Maar je kunt toch ook vermanen “uit liefde”? “God wil niet dat je….. Ik zeg dit uit liefde, zodat je niet afdwaalt.” Ik denk dat dit niet de niet-dwingende, onmachtige liefde is waar Jezus over spreekt, maar een liefde uit angst geboren. Angst voor een God die vergeldt. Een God die ons langs een meetlat legt en aan onze daden afmeet of we er wel bij mogen horen. Maar dat is niet de God die Jezus ons laat zien. De God die liefde als meetlat heeft. God die “werkt vanuit onmacht”. 

Liefde is onmacht

Liefde is onmacht. Althans zo voelt het voor mij. Niet oordelen, afzien van woorden als “jij moet dit doen, want anders…”.  Het voelt als zwak zijn, tegen onze menselijke natuur in. Ik geloof echter dat onmacht -de liefde- de sterkste macht is die we hebben.

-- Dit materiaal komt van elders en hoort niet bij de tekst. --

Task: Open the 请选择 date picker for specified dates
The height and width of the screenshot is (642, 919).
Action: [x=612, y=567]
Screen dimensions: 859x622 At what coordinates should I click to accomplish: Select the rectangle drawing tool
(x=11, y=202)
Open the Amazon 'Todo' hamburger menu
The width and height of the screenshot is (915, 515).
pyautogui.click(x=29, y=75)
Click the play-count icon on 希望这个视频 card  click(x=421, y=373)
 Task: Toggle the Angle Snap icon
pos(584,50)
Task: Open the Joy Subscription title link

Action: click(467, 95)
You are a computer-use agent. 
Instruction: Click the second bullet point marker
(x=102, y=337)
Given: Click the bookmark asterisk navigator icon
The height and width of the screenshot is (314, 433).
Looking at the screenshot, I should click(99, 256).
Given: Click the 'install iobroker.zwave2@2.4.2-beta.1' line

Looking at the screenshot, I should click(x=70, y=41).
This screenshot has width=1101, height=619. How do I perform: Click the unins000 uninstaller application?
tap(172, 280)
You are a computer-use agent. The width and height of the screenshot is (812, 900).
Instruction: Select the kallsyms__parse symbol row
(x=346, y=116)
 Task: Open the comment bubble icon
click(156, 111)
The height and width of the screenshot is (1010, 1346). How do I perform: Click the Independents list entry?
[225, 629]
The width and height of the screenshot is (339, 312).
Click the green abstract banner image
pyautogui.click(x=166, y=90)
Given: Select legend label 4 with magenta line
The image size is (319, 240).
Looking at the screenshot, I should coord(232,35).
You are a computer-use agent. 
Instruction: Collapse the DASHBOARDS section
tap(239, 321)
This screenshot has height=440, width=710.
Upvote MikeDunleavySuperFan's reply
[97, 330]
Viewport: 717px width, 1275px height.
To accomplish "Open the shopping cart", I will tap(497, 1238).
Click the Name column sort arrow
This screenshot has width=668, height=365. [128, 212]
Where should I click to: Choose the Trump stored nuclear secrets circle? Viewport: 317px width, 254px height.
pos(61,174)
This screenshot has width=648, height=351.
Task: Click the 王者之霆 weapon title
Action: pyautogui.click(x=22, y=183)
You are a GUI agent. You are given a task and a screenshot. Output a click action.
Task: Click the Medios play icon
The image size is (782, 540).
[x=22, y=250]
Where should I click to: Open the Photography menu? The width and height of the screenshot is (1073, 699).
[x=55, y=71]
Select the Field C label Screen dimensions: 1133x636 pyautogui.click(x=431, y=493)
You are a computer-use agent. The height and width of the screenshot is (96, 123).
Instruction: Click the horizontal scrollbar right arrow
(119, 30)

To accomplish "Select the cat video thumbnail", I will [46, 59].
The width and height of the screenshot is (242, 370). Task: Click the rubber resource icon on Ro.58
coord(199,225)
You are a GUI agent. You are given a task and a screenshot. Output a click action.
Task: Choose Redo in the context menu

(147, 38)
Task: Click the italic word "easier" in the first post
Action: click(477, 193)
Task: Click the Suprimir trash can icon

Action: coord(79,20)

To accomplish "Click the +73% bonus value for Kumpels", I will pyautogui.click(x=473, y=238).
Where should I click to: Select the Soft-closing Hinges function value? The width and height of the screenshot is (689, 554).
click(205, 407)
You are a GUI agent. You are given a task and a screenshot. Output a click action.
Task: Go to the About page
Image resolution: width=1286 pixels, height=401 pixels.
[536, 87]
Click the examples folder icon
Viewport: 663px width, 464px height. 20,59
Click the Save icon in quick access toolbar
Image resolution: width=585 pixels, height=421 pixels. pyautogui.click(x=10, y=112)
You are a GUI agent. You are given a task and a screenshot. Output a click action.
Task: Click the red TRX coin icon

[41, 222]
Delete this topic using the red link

Het is de macht die ons fouten laat toegeven, zoekt naar vergeving, afziet van oordeel en drijft om het goede te doen en in ieder mens het goede -het beeld van God- te zien. Het is de macht die ons kwetsbaar maakt en laat toegeven dat we geen antwoord hebben op het lijden. En dat dat misschien wel het sterkste antwoord is dat we hebben. Dat niet-weten de hoogste vorm van weten is. Pas dan is er ruimte voor overgave. Overgave aan God, aan de liefde. Het neemt angst weg. Dat we het lijden alleen kunnen verdragen als we de macht opgeven. De macht om ons leven en andermans leven te willen regeren. Het recht op antwoorden. Het recht op een leven zonder pijn, zonder verdriet, zonder duisternis, zonder moeilijkheden. 

Ruimte en licht

In een pastoraal gesprek dat ik recent had over grote vragen, twijfels, depressie en duisternis, voelde ik alleen maar onmacht. Maar juist die onmacht bracht iets van licht in het duister in datzelfde gesprek. Bracht ruimte in het gesprek. Het samen erkennen dat er geen antwoorden zijn. Het samen geraakt worden door het duister dat iemand overvalt. Het maakt mij als pastor kwetsbaar om mij te laten raken door het duister van de ander. Samen met de ander in stilte in het duister te zitten. Maar het maakt me ook ontvankelijk voor de Liefde. De Liefde die de grootste is in al haar onmacht.